■ YOUR INSTRUCTIONS: Rewrite the records starting with the line containing "Given: Click the" and going on through the line containing "will (x=719, y=476).", replacing "Screen dimensions" with "Display size" and leaving everything else unchanged.

■ SUPPLIED MATERIAL:

- - - - -

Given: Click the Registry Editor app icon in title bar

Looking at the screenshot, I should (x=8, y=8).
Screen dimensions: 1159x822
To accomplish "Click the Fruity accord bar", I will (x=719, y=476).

- - - - -

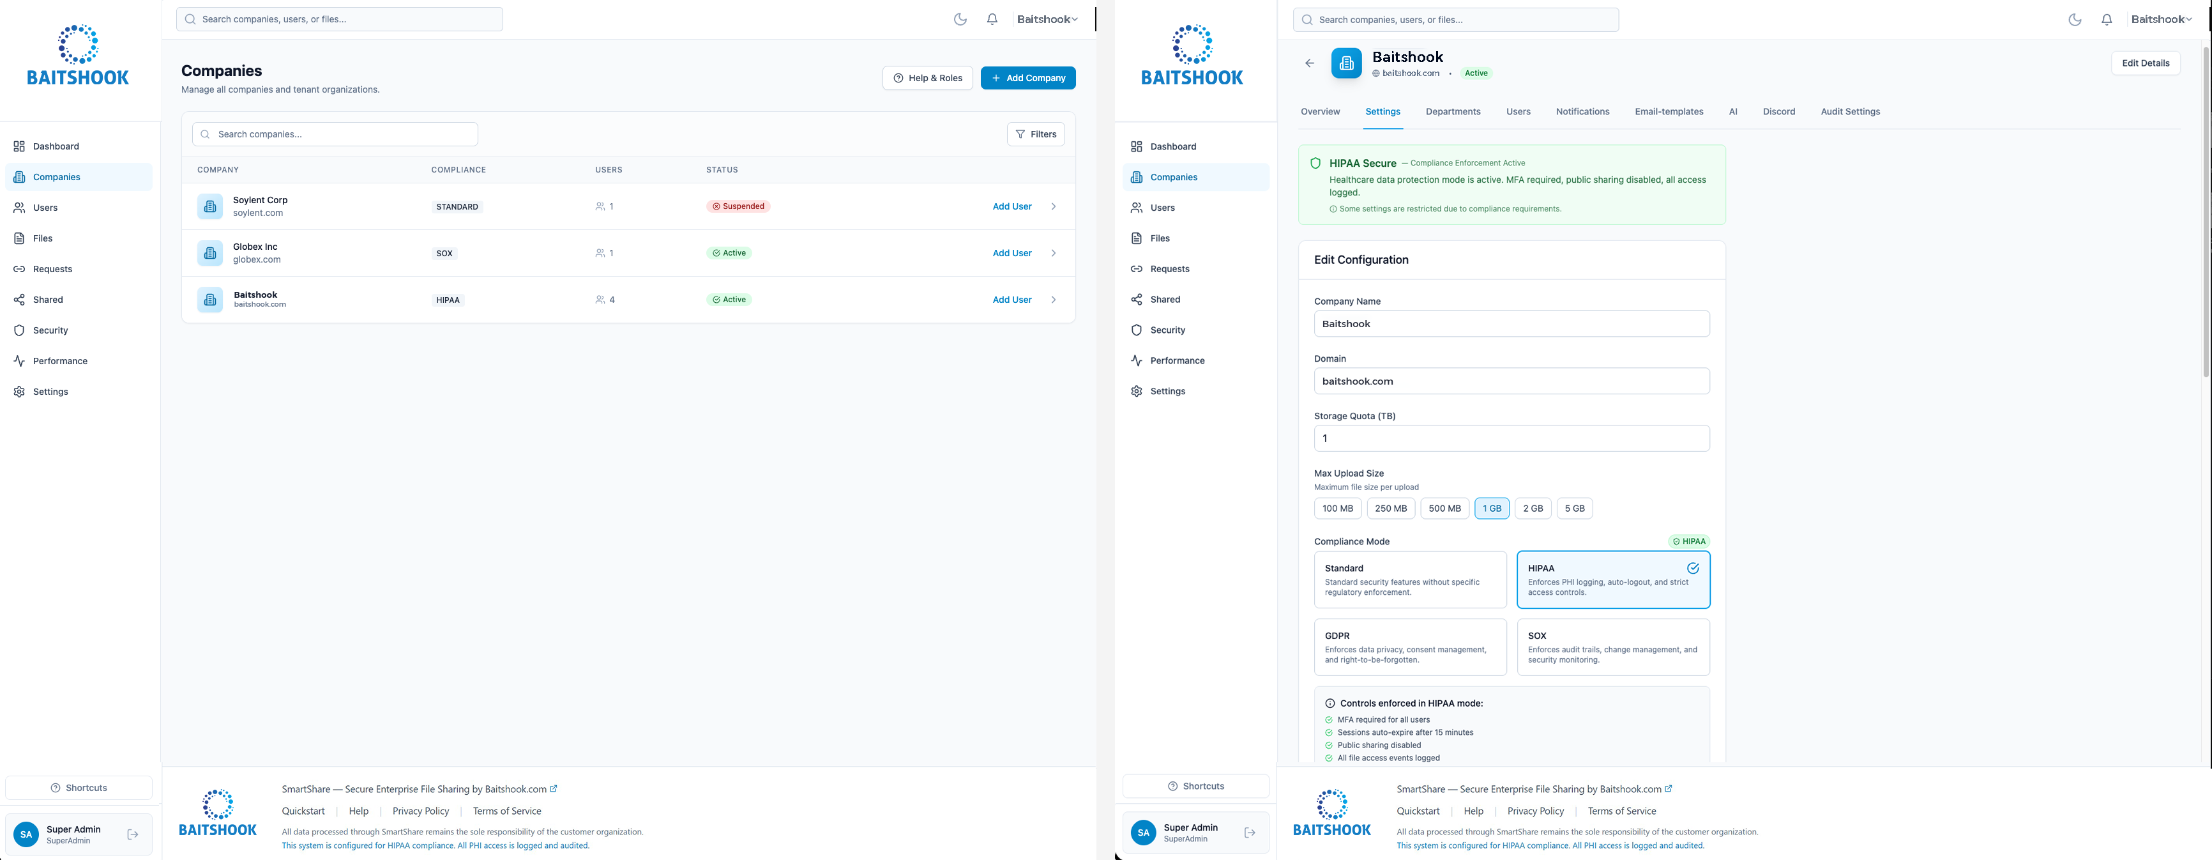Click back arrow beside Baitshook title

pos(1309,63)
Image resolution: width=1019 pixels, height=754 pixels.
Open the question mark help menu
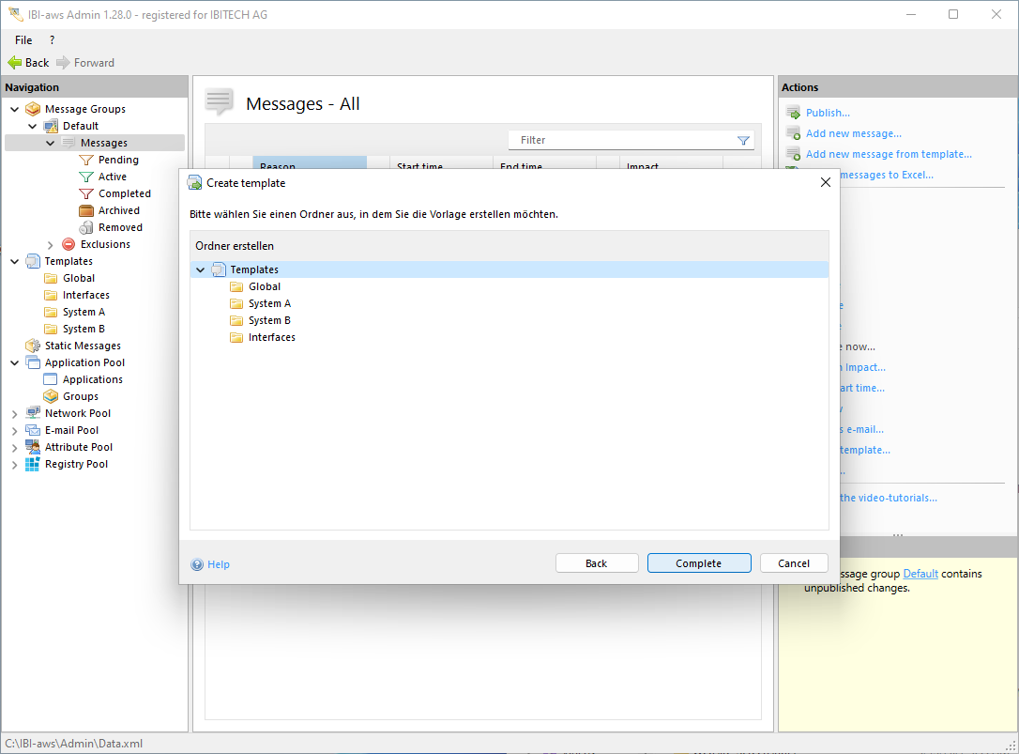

- - - - -

■ OUTPUT OF THE TASK:
Given: Click the Registry Editor app icon in title bar

Looking at the screenshot, I should (x=8, y=8).
Display size: 1159x822
To accomplish "Click the Fruity accord bar", I will (x=719, y=476).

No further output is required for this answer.